Ignatius Jesuit Centre (formerly the St. Stanislaus Novitiate and Ignatius College) is a set of buildings in Guelph, Ontario. It features the Orchard Park Office Centre and the Loyola House Jesuit Retreat and Training Centre. It was founded in 1913 and the current buildings date from 1934. In 1918, St. Stanislaus Novitiate was attended by the son of the Justice Minister of Canada, Charles Doherty, so when Canadian military officers surrounded it attempting to enforce the Military Service Act, the premises became the centre of a political scandal that became known as the Guelph Raid.

==History==
===Origin===
The idea of a Jesuit college in Guelph started in 1852 when the Bishop of Toronto, Armand de Charbonnel invited Fr. John Holzer, S.J. to start a parish in Guelph. In 1857, Fr. Holzer built a rectory, with the intention of it becoming a pre-novitiate. On 7 May 1862, the college opened, but closed less than three years later because of insufficient numbers.

WORK REQUIRED ▸ Can you reproduce the Ignatius Jesuit Centre text word for word, starting at "Ignatius Jesuit Centre" and ending at "the Guelph Raid."?

INFORMATION GIVEN ▸
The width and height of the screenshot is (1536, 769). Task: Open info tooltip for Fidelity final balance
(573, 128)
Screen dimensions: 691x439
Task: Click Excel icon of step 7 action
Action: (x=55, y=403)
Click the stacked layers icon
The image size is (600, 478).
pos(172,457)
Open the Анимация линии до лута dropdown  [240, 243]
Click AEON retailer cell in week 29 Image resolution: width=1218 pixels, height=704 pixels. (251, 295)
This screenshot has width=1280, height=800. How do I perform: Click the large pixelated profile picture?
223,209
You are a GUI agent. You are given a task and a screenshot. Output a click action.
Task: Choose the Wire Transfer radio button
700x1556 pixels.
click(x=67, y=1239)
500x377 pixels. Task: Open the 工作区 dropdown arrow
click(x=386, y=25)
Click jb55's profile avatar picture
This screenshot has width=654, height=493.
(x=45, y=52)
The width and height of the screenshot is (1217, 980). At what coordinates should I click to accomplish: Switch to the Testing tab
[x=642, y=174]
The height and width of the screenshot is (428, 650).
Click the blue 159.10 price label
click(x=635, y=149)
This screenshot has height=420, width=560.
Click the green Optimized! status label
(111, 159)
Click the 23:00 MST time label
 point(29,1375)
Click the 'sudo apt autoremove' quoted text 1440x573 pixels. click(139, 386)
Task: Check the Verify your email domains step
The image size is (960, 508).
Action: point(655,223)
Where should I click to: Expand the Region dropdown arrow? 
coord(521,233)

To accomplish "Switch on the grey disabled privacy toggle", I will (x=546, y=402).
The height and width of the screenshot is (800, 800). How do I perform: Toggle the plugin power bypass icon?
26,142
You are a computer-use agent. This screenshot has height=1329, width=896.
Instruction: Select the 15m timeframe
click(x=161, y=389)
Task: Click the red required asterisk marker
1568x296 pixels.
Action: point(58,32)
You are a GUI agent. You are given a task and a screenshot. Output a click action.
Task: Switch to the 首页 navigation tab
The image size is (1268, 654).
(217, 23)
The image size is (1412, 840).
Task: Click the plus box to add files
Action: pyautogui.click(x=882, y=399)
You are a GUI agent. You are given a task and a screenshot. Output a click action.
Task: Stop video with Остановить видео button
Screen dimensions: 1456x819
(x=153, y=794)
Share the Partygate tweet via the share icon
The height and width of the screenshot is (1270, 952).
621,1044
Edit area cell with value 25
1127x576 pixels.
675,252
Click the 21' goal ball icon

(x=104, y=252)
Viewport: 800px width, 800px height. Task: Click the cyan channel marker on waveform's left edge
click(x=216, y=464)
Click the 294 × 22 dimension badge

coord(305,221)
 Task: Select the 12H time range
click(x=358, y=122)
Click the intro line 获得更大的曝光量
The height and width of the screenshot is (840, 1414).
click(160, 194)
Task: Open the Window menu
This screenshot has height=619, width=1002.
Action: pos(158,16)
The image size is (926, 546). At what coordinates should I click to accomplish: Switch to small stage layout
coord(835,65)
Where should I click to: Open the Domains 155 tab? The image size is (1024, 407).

SOLUTION FOR THIS TASK ▸
Ignatius Jesuit Centre (formerly the St. Stanislaus Novitiate and Ignatius College) is a set of buildings in Guelph, Ontario. It features the Orchard Park Office Centre and the Loyola House Jesuit Retreat and Training Centre. It was founded in 1913 and the current buildings date from 1934. In 1918, St. Stanislaus Novitiate was attended by the son of the Justice Minister of Canada, Charles Doherty, so when Canadian military officers surrounded it attempting to enforce the Military Service Act, the premises became the centre of a political scandal that became known as the Guelph Raid.